According to a recent labor market study by Engineers Canada, the country’s rapid growth in the mining, energy, and transportation sectors, coupled by the anticipated retirement of approximately 95,000 Canadian engineers in the next 7 years, has resulted in a worrisome shortage of experienced engineering talent. Employers in the industrial and manufacturing sectors across the country will face a considerable supply shortage of qualified engineers (with more than five years of experience) for the majority of the next decade.
According to Engineers Canada, the current imbalance between supply and demand of experienced engineers will most likely become more serious in the near future; the Canadian labour market has not successfully reached a balance between retiring engineers and incoming graduates from ether Canada or abroad. “Chronic labour shortages will continue across the scenario given the current levels of immigration and post secondary enrolments,” the market analysis reads.
This intense demand for national and international skilled labour can be presented as an opportunity to potential immigrants.

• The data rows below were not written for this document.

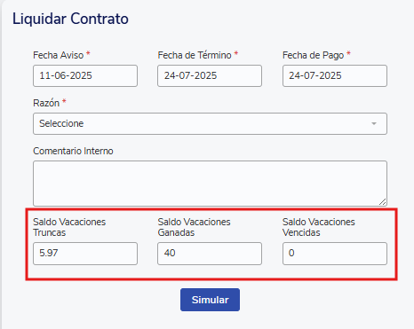Viewport: 414px width, 329px height.
Task: Click the Fecha Aviso label
Action: [x=59, y=55]
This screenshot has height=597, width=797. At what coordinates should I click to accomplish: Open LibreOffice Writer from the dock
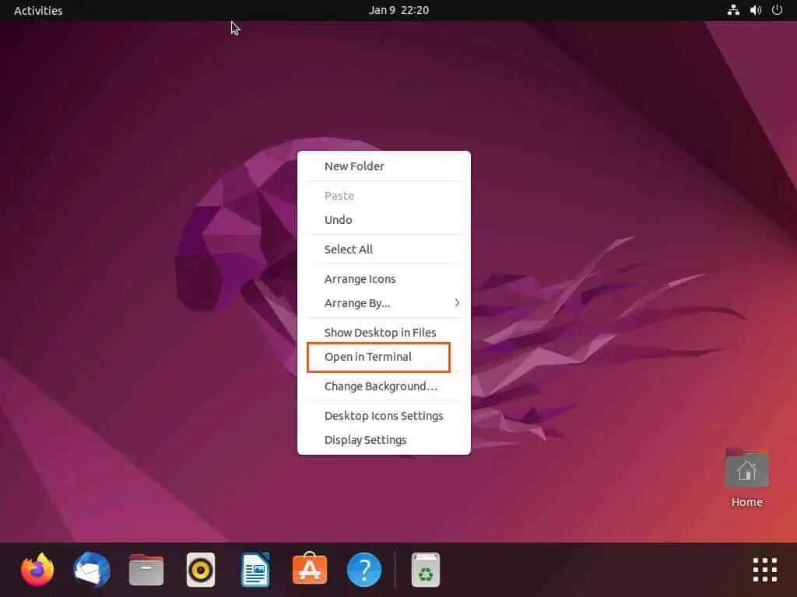pos(255,569)
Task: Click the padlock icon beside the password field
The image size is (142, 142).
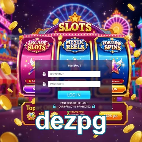Action: (x=44, y=84)
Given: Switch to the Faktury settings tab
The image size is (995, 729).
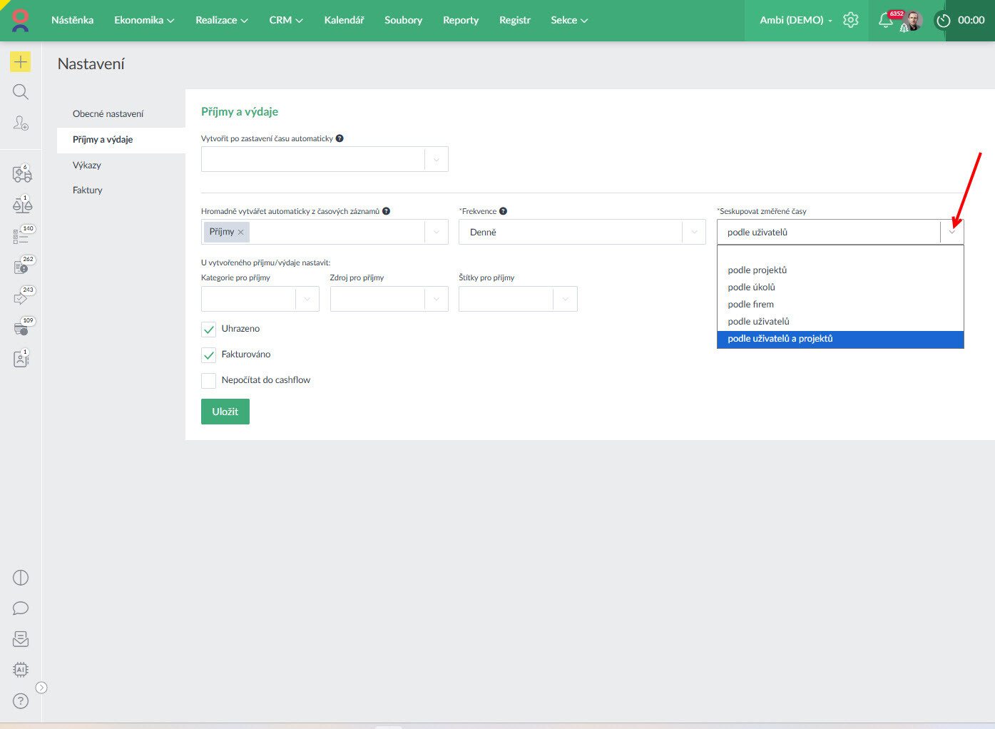Looking at the screenshot, I should click(x=88, y=190).
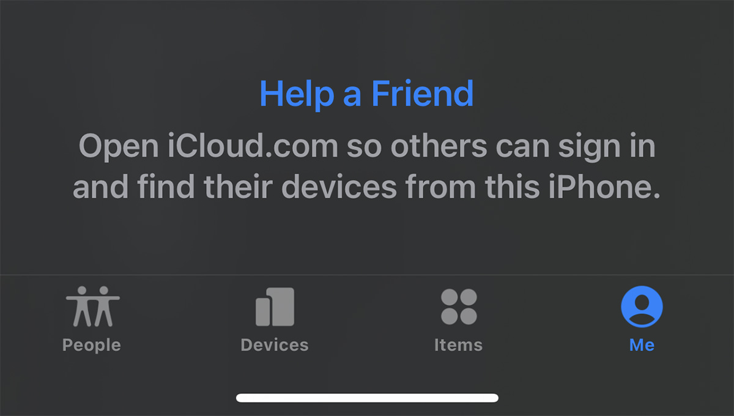Open the People tab figures icon
The image size is (734, 416).
[92, 306]
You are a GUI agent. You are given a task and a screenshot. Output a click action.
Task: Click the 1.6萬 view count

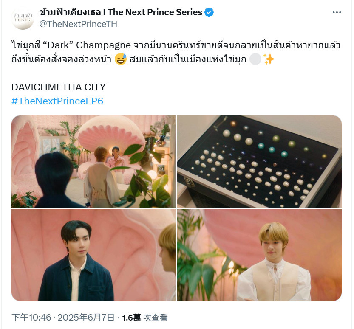[x=131, y=318]
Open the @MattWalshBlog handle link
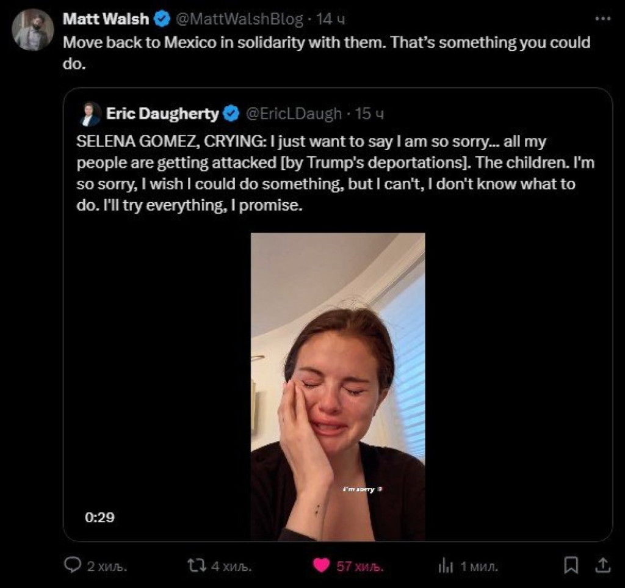This screenshot has height=588, width=625. point(239,20)
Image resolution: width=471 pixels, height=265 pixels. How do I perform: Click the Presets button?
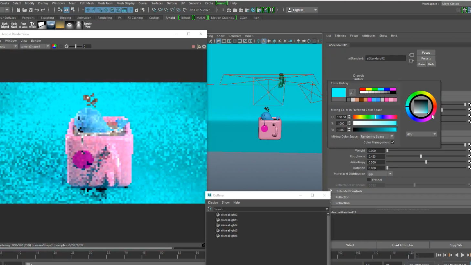(x=426, y=58)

According to the report, experienced and specialized engineers who were internationally trained have highly favourable job prospects in the Canadian labour market. The Current need to replace retiring experienced engineers far exceeds the number of new jobs created by economic growth. This contributes to a skills shortage that is most acute for specialized engineers with over ten years of experience than for recent graduates in the field.
This positive assessment seems to be reinforced by the country’s longstanding high immigration rates. Canada has received a large number of internationally trained engineers over the past decade, and if current levels of immigration are sustained for the next 7 years, the country would have opened its doors to a further 80,000 engineers by the year 2020.